● Extracted material
----------------------------------------
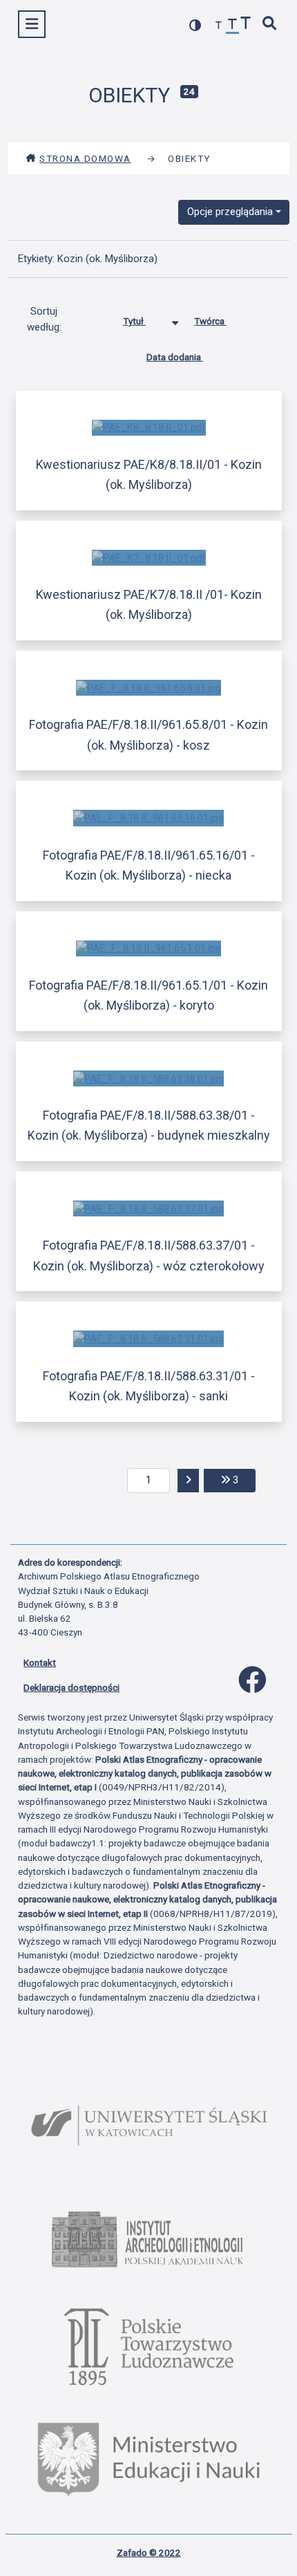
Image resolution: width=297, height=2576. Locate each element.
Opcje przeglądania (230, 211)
----------------------------------------
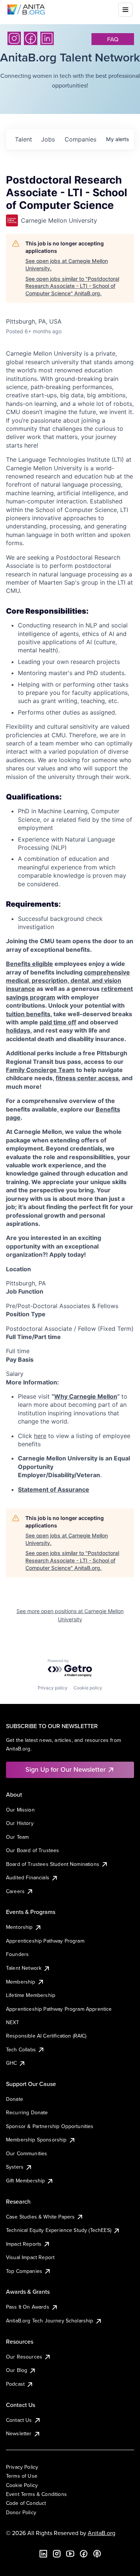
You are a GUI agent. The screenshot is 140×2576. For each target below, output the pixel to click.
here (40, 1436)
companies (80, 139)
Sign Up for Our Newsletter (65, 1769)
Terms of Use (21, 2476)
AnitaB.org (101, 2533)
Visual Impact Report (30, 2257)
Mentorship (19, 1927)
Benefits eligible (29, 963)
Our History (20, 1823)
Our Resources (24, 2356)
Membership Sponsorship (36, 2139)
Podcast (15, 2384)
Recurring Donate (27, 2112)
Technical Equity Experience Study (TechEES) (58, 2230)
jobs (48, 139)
----------------------------------------
● Exercise requirements
Find the string "each" in the material above, and report every line where it occurs.

● Result of this task
Image resolution: width=297, height=2576. Locate each element.
You are a GUI agent. The screenshot is 140×2576. For each target below, output the pixel to click.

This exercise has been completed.